Data items:
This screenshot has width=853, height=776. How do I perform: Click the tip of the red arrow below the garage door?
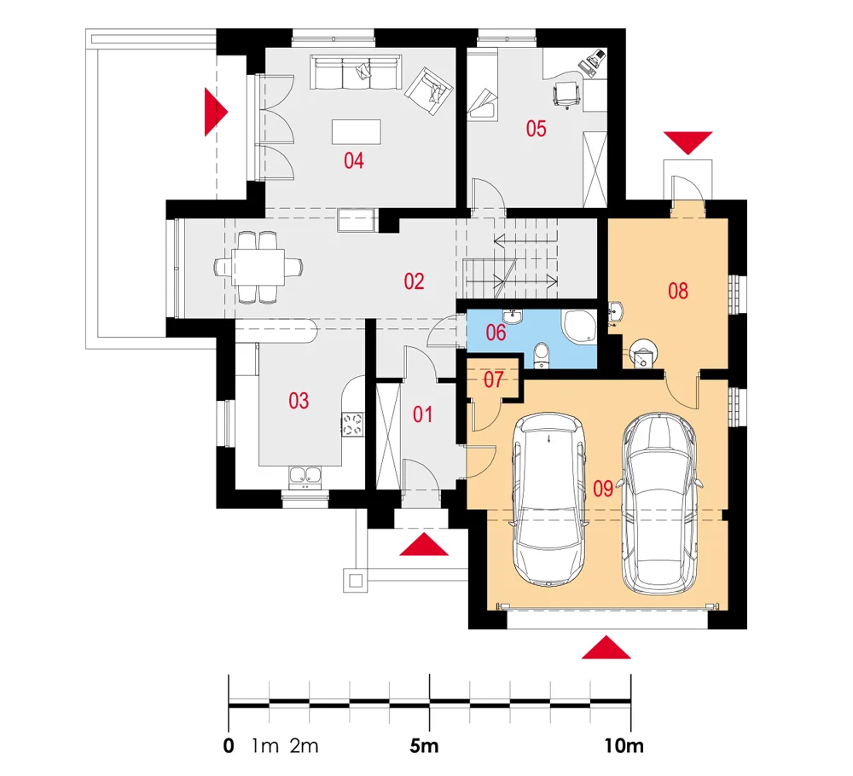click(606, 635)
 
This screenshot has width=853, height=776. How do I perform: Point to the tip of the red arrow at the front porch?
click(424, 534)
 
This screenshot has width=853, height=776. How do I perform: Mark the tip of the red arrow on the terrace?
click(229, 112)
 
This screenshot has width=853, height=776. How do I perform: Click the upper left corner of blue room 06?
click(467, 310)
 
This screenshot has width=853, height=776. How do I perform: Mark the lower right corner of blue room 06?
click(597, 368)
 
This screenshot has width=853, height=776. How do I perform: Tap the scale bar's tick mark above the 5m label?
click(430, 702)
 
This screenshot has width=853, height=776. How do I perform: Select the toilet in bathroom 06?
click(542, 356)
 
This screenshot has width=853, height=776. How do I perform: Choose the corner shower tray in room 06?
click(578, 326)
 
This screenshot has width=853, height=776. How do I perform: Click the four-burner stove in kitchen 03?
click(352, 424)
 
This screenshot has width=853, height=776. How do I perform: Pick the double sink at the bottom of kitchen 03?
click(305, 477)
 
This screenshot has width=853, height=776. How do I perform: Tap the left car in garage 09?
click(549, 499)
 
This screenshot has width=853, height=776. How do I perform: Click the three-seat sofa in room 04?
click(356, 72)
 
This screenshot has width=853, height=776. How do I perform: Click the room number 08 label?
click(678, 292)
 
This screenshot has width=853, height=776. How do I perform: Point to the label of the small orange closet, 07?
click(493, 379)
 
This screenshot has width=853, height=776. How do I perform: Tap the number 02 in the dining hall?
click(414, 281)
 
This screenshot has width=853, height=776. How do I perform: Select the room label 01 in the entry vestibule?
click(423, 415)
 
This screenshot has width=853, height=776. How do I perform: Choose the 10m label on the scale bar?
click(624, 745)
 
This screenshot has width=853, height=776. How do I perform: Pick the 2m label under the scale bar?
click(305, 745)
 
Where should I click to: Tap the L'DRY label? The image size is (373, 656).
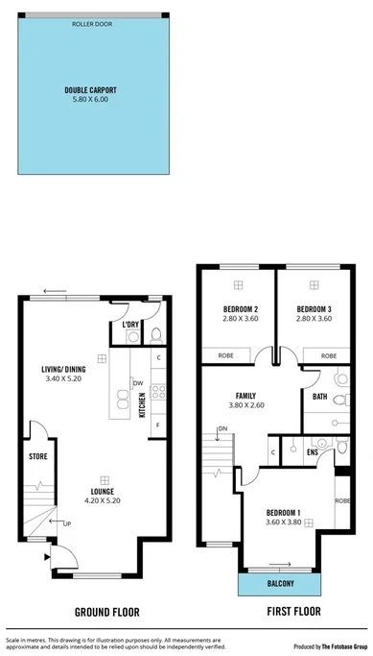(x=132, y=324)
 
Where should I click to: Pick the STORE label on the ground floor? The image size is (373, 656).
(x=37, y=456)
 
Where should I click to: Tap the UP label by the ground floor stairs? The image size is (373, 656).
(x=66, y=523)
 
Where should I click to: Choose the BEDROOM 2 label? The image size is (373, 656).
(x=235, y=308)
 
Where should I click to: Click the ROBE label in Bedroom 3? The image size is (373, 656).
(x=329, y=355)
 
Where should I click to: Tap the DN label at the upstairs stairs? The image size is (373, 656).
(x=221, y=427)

...

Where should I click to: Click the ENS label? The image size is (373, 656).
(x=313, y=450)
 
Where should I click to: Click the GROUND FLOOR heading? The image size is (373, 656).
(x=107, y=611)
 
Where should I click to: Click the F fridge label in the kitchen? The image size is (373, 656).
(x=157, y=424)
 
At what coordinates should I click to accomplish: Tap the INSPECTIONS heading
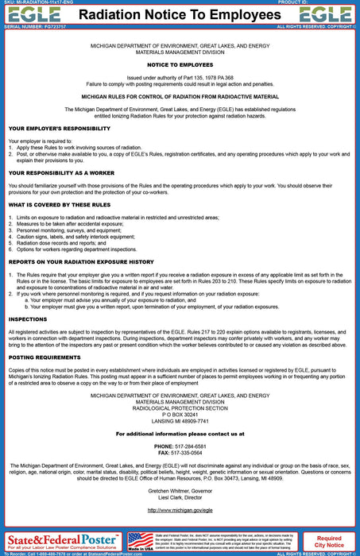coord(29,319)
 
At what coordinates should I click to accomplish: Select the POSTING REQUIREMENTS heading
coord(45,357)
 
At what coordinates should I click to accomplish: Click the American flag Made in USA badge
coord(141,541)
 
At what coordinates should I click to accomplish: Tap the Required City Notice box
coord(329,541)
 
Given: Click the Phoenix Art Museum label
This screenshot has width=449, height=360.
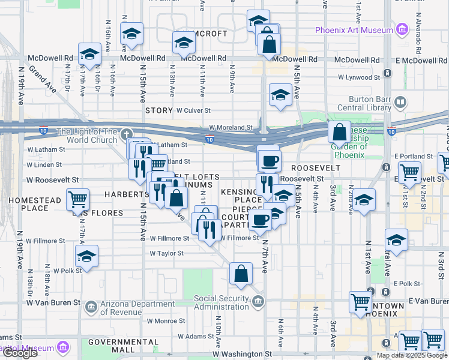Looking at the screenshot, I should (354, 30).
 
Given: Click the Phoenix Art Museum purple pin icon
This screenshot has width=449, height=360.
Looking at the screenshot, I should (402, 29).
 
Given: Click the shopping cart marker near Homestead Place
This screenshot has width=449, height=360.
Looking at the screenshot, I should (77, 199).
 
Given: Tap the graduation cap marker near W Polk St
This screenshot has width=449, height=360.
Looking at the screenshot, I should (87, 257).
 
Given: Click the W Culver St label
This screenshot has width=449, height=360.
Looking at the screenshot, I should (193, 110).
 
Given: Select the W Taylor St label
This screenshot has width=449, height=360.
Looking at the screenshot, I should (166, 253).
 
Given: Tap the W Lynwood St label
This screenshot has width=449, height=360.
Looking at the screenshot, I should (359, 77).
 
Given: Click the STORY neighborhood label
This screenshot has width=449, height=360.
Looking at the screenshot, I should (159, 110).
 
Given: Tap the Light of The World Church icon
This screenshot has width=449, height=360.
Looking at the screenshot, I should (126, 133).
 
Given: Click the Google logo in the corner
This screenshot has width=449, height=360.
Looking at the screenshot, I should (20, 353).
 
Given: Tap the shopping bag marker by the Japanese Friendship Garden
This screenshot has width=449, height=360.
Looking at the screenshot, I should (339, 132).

---

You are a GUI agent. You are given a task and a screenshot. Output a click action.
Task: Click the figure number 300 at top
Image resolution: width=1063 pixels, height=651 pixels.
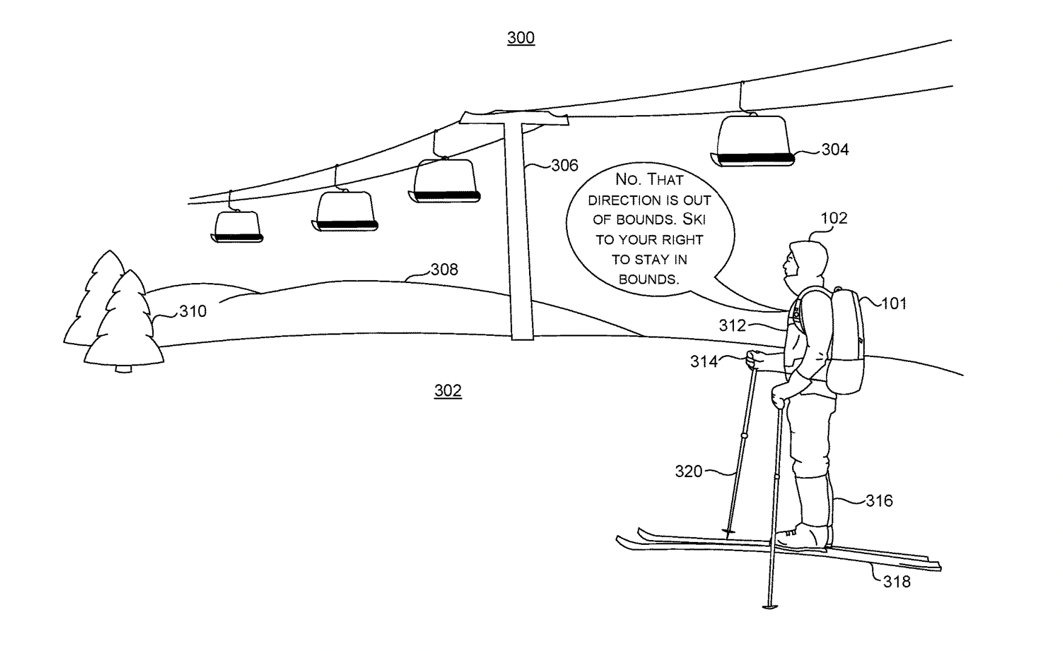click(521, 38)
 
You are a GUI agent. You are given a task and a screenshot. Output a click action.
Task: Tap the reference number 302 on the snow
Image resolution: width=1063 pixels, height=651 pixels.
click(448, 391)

**Goal**.
Copy the lines of the records above word for word, beginning with the line that contains "Where should I click to: Click the F" and ending with the line that contains "coord(329,541)". Include both of those lines, and omit the pictures.

**Task output**.
Where should I click to: Click the F fridge label in the kitchen? The image size is (373, 656).
(x=157, y=424)
 
At what coordinates should I click to accomplish: Tap the INSPECTIONS heading
coord(29,319)
 
At what coordinates should I click to accomplish: Select the POSTING REQUIREMENTS heading
coord(45,357)
 
At what coordinates should I click to accomplish: Click the American flag Made in USA badge
coord(141,541)
 
At what coordinates should I click to accomplish: Tap the Required City Notice box
coord(329,541)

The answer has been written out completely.